The profound inability of children with autism to engage in everyday social
interaction, as well as impairments in verbal and nonverbal communication,
had been attributed to a severe delay in "theory of mind" (ToM)
development--the ability to attribute mental states to oneself and others
and to understand that others have beliefs, desires, and intentions that
are different from one's own. If the use of stereotypes and mental states
were part and parcel of the same underlying cognitive process, then
autistic children would have similar difficulties with both.

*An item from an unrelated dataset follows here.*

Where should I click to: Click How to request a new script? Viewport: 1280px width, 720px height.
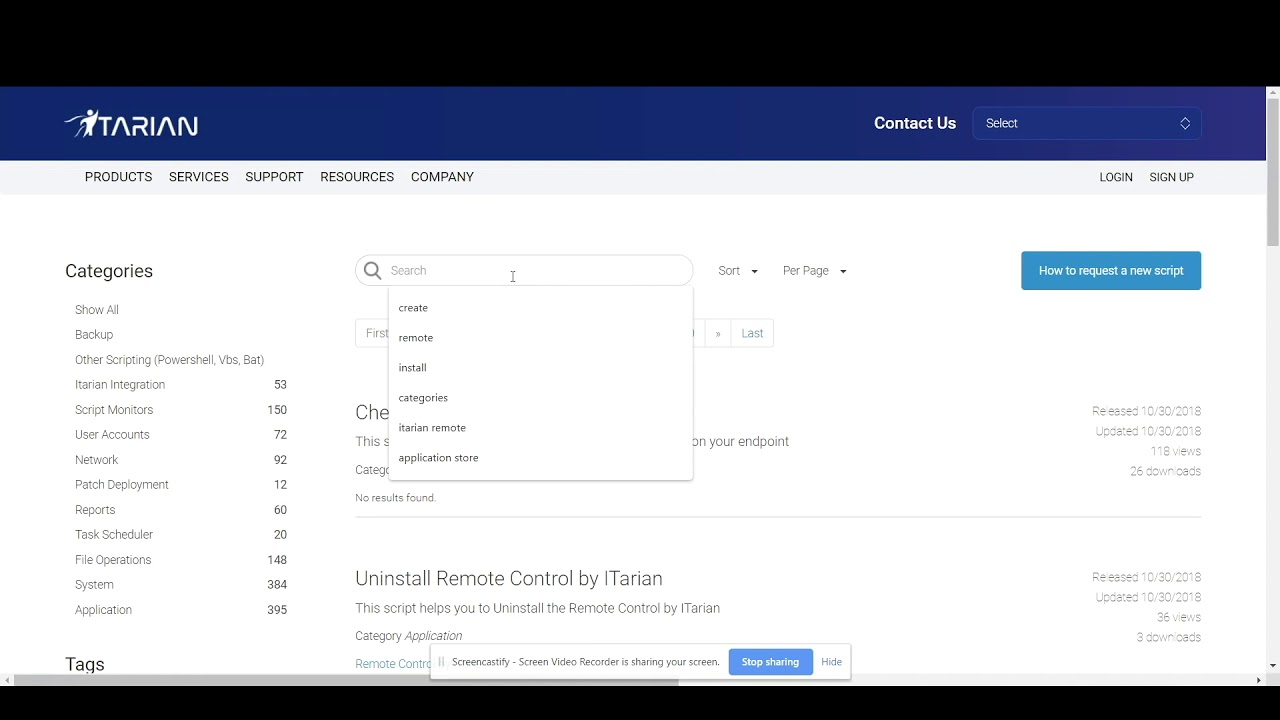click(1111, 271)
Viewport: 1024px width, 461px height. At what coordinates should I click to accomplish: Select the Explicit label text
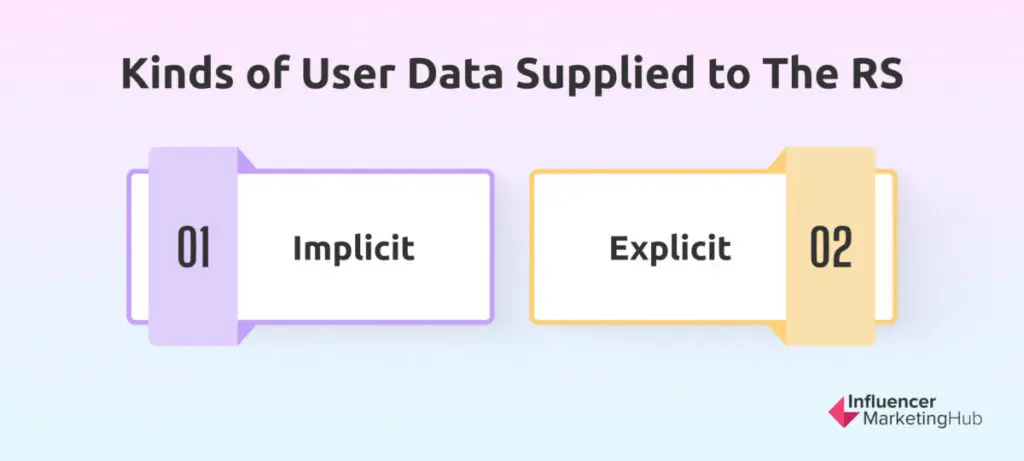(x=670, y=248)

In fact, the researchers found that autistic children who have a verbal age
between 6 and 7 years--and who fail ToM tasks--know and use gender and race
stereotypes just like normal children. Hirschfeld said he suspects the
stereotypes originate within subtle and seemingly incidental messages that
saturate the culture--for example, through advertising or biased attention
by the media. The kids might also learn about stereotypes from parental
behaviors, such as locking car doors when in certain neighborhoods, even if
parents carefully monitor what they say about race to their children.

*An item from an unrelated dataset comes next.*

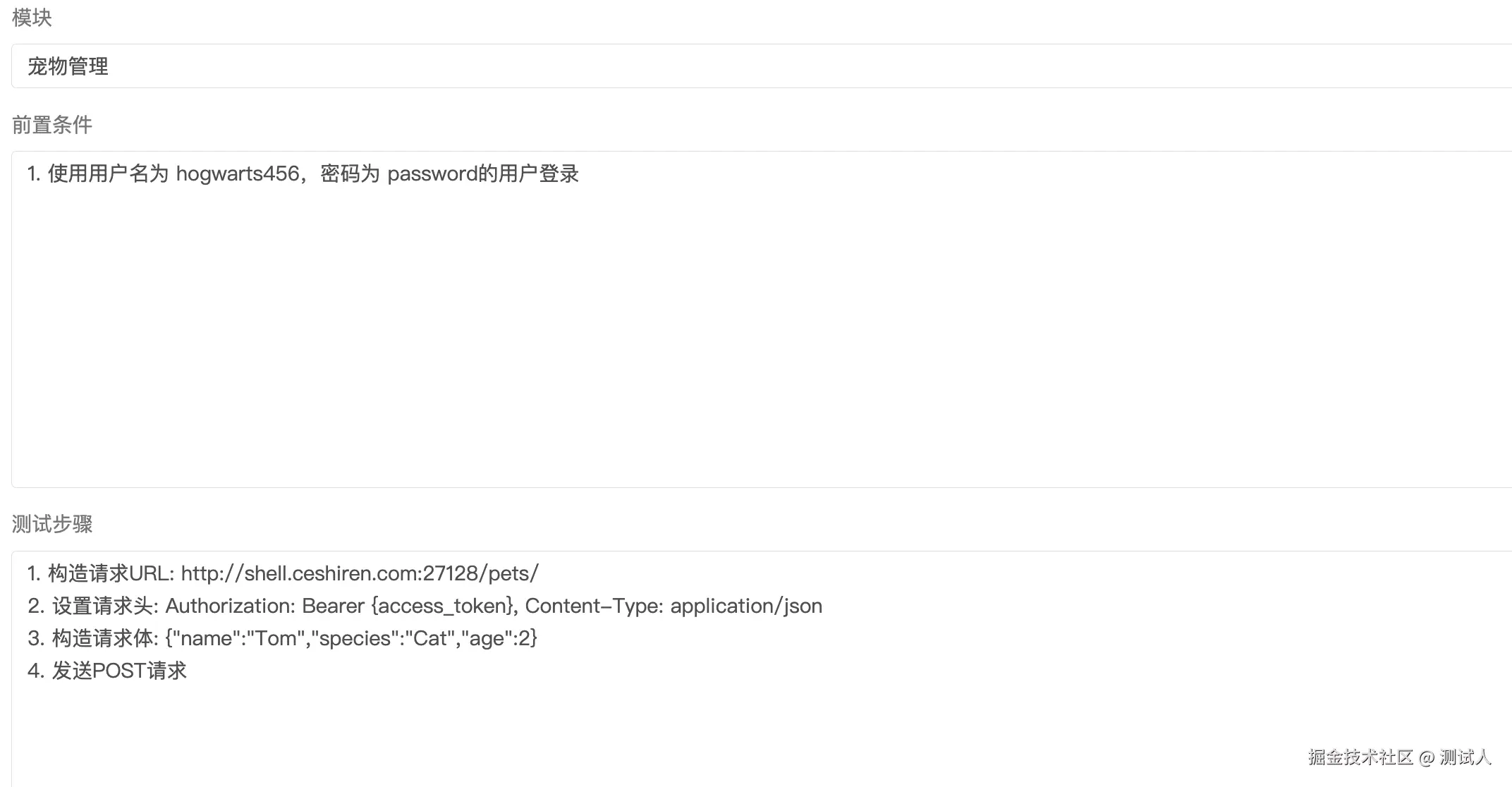This screenshot has height=787, width=1512.
Task: Click the empty space in the 前置条件 text area
Action: tap(705, 338)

Stereotypes are not inherently negative, he said. "We wouldn't be able to
think without social categories," he said. "Stereotypical roles are
important for navigating everyday interactions. Finding a plumber would be
difficult if we thought of people only as unique individuals. Getting
through the check-out line would be unwieldy if we didn't have simple
scripts about the roles that both shoppers and cashiers play."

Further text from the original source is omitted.